** CHECK YOUR UNDERSTANDING **
[1] Please quote the counseling FAQ word for word, starting at the words "Military OneSource counseling services" and stopping after "Family Support Center.".
[2] According to the counseling FAQ, how many confidential non-medical counseling sessions may a service member or family member receive per issue?
[3] Carry on the counseling FAQ from its last line.

** EXCERPT **
__________

Questions and Answers About Confidential Non-Medical Counseling

Everyone struggles at one time or another to cope with the pressures of life. For military families, those pressures may be complicated by frequent moves, deployment and separation from loved ones. The Department of Defense makes confidential non-medical counseling available to service members and their families to work on issues such as adjustment (deployment, for example), marital problems, parenting, stress management or grief and loss.

The following are some of the most frequently asked questions about the confidential non-medical counseling services available to service members and their families.

Who is eligible for confidential non-medical counseling?

Confidential non-medical counseling sessions are available at no cost to active-duty service members, National Guard and reserve service members (regardless of their activation status) and their family members through Military OneSource and the Military and Family Life Counselor Program. Department of Defense civilian personnel designated as civilian expeditionary workforce members and their families are eligible for Military OneSource and MFLC counseling.

Can a family member receive counseling without the service member's knowledge?

Yes, a family member can receive counseling without the service member's knowledge. Because the counseling sessions are authorized per person, a family member's counseling will not affect the number of sessions available to the service member.

How can service members and family members access confidential non-medical counseling?

Military OneSource counseling services are available in person with a counselor in the local community, by telephone, secure online chat or video.

To access Military OneSource counseling, call 800-342-9647 or go to For face-to-face counseling services with an MFLC, contact the installation's Military and Family Support Center.

Are children eligible for non-medical counseling?

Military children ages 12 and under may attend Military OneSource counseling with a parent or guardian but not on their own. Youths from age 13 through 17 are eligible for individual, face-to-face counseling through Military OneSource, but a parent must attend the first session. Online and over-the-phone counseling services are not available for children and youth. Children under age 18 are eligible for counseling with a child and youth behavioral MFLC with parental consent. All MFLC counseling with children occurs within line of sight of another adult.

Does Military OneSource refer to the MFLC program?

Yes, Military OneSource consultants and MFLCs work together to refer a service member or family member to the most appropriate resource.

How many counseling sessions may a service member or family member have?

Service members and family members may receive up to 12 confidential non-medical counseling sessions per issue. A family member may receive counseling services without affecting the number of counseling sessions available to the service member.

What about service members and family members who don't live near military installations?

__________

** EXTRACTED ENTRIES **
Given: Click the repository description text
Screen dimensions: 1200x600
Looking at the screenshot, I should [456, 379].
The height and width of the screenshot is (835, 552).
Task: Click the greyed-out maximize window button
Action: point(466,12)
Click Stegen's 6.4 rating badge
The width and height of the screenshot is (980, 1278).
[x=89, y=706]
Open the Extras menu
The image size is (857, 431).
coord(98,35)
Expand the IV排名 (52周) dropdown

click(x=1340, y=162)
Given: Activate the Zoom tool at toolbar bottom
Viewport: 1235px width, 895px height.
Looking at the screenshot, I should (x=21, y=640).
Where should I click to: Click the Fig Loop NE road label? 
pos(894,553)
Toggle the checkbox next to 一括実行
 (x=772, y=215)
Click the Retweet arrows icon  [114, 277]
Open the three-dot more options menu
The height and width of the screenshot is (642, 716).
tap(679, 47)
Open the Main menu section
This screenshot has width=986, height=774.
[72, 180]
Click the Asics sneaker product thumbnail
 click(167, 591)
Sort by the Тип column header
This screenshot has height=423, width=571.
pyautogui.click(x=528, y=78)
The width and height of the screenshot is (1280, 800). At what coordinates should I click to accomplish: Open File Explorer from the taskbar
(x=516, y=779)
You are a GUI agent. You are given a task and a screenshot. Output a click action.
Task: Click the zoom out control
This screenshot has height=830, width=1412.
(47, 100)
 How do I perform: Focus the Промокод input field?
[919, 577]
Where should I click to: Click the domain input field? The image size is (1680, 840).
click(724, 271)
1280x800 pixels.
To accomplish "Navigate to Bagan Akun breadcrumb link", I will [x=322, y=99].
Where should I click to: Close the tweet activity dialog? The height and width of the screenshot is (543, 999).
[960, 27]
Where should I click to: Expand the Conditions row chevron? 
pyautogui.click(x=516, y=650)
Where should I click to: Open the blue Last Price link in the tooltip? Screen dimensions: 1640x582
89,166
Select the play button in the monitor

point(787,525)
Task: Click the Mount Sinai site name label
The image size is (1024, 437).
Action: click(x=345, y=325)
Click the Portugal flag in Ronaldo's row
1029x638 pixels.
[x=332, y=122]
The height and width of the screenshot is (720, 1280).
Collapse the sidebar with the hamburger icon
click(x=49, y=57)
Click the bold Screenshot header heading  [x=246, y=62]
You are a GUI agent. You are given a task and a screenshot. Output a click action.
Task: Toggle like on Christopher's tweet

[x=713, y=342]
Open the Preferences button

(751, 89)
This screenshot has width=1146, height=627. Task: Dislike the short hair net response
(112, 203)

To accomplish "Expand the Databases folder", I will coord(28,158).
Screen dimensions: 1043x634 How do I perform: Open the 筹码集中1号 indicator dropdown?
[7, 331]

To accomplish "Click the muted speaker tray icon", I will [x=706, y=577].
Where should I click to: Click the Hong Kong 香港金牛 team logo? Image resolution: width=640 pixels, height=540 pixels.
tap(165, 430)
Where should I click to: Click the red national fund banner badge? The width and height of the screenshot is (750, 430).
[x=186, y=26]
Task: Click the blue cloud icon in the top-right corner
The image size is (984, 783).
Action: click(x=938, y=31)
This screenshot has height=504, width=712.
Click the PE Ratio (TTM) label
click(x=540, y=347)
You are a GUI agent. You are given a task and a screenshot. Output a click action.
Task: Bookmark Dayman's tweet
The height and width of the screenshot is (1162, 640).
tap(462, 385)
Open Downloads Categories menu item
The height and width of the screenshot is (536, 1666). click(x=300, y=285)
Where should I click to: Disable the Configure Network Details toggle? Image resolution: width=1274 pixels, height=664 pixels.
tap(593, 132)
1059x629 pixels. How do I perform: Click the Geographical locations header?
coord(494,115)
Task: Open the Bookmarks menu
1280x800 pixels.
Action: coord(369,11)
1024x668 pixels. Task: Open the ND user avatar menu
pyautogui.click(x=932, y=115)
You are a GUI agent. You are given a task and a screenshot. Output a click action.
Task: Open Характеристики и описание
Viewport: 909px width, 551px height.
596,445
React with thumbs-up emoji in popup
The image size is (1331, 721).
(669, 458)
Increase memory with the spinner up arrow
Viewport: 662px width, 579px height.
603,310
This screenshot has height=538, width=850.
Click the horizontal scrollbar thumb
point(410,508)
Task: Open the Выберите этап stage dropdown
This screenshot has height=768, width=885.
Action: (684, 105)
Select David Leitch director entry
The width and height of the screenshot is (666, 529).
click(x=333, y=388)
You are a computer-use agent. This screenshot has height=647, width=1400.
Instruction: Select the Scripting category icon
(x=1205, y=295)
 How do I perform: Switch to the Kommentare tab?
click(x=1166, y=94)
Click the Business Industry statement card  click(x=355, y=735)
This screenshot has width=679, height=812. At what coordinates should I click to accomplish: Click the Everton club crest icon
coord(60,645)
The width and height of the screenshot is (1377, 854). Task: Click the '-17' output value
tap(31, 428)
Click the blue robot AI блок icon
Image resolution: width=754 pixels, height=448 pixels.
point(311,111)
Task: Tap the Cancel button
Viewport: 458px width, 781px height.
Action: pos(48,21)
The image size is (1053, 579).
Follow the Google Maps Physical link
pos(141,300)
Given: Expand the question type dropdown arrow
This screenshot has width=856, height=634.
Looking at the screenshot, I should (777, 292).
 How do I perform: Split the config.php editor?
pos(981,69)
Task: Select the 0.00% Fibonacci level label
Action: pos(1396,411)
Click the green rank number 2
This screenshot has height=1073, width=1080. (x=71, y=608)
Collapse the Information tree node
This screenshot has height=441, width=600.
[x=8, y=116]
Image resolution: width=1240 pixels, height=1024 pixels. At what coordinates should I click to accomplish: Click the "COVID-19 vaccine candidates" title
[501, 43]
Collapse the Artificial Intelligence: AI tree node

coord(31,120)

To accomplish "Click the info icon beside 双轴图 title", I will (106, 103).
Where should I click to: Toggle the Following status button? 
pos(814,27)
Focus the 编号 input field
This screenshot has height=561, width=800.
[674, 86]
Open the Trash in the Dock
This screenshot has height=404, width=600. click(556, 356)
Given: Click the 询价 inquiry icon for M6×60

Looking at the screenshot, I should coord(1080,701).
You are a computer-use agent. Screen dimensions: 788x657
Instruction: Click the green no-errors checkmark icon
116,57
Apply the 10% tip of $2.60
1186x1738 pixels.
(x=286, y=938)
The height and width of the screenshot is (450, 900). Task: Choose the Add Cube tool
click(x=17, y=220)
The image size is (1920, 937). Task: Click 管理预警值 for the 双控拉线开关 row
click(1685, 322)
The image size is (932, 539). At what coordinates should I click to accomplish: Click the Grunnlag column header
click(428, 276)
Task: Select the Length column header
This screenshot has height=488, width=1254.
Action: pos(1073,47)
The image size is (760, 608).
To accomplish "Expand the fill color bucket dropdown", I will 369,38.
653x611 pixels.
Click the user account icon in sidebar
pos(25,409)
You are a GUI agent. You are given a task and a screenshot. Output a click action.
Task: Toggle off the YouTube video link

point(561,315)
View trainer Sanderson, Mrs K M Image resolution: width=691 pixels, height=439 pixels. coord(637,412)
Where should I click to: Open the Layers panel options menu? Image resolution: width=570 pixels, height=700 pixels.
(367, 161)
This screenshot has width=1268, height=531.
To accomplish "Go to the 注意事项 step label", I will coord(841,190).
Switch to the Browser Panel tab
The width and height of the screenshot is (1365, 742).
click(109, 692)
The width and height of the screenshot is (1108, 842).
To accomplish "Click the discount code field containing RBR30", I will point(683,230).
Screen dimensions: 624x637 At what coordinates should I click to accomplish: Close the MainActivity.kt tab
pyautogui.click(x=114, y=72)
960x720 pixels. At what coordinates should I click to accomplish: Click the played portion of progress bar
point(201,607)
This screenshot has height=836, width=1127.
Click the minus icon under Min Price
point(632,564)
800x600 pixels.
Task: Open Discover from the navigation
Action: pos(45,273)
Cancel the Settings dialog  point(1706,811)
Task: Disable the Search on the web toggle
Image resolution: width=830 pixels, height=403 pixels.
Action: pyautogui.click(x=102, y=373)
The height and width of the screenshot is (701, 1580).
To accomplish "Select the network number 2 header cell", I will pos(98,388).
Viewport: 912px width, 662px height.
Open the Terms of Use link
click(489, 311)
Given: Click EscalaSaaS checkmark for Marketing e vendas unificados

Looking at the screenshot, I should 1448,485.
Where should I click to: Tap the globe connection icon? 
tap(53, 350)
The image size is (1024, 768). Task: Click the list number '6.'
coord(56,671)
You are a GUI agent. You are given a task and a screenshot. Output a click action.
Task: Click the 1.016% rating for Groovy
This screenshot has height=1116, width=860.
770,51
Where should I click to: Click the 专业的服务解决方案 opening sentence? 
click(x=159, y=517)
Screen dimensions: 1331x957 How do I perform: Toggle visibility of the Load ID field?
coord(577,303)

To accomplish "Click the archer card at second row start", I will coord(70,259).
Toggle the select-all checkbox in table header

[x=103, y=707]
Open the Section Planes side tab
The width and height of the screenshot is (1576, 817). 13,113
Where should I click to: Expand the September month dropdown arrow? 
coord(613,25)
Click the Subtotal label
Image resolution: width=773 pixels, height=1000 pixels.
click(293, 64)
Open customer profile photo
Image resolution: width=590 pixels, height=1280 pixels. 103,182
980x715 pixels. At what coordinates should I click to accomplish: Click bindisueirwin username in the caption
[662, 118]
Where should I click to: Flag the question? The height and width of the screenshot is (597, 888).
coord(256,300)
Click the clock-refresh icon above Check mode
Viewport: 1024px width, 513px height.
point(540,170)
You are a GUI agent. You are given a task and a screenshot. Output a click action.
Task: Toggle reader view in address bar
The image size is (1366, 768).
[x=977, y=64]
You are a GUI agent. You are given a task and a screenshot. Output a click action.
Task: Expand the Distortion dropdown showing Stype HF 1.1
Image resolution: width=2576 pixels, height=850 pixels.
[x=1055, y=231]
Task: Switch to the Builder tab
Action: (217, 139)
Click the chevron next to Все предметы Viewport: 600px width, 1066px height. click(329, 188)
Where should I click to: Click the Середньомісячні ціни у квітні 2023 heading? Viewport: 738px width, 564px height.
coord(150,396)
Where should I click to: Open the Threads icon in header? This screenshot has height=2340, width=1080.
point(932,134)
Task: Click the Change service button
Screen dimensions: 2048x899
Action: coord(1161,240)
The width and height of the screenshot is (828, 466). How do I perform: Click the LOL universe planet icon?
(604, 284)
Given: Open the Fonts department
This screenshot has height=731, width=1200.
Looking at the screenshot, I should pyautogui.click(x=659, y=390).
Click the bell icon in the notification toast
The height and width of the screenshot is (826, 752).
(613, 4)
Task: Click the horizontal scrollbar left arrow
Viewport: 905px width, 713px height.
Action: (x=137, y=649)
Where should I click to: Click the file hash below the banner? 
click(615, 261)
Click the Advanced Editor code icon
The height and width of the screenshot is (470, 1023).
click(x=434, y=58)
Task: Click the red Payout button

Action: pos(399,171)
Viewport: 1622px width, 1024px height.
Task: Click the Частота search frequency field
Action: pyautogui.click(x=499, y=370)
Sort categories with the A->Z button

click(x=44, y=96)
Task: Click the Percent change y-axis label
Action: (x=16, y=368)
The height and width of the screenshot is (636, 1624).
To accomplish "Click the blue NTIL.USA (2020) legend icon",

__________

** RESULTS BY TASK **
[1]
Military OneSource counseling services are available in person with a counselor in the local community, by telephone, secure online chat or video.

To access Military OneSource counseling, call 800-342-9647 or go to For face-to-face counseling services with an MFLC, contact the installation's Military and Family Support Center.

[2] Up to 12 sessions per issue.

[3]
In-person confidential non-medical counseling services are available through a referral from a Military OneSource consultant to a nationwide network of trained, professional counselors. Counseling services are also available either online or by telephone with a Military OneSource referral. National Guard and reserve members and their families may have access to counseling services with an MFLC through their state family program.

Military OneSource and MFLCs do not provide crisis counseling. Can a person in crisis be referred to the appropriate services?

Individuals needing crisis intervention or counseling for other issues not covered by confidential non-medical counseling will be referred to an appropriate resource. Generally, individuals are referred (via a warm hand-off) to the appropriate military treatment facility or TRICARE for services.

How can a service member find the MFLC for his or her unit?

Service members or family members can contact the unit commander or the installation military and family support center for additional information on MFLC support. National Guard and reserve service members can find out more through the state family program office or by contacting their unit.

What happens if, while in sessions for a relationship issue, a service member or a family member is diagnosed with depression?

Any mental health disorder such as depression is not authorized for confidential non-medical counseling support. However, persons with these issues will be referred to the appropriate treatment options.

What happens if a service member separates from the military during the initial 12 counseling sessions?

The service member and his or her family members would be eligible for 12 sessions up to 180 days after separation. Because reservists and their families are eligible for counseling services regardless of activation status, services may continue if the service member transitions to the National Guard or reserve. If a transitioning family changes location, sessions may continue with a provider at the new location.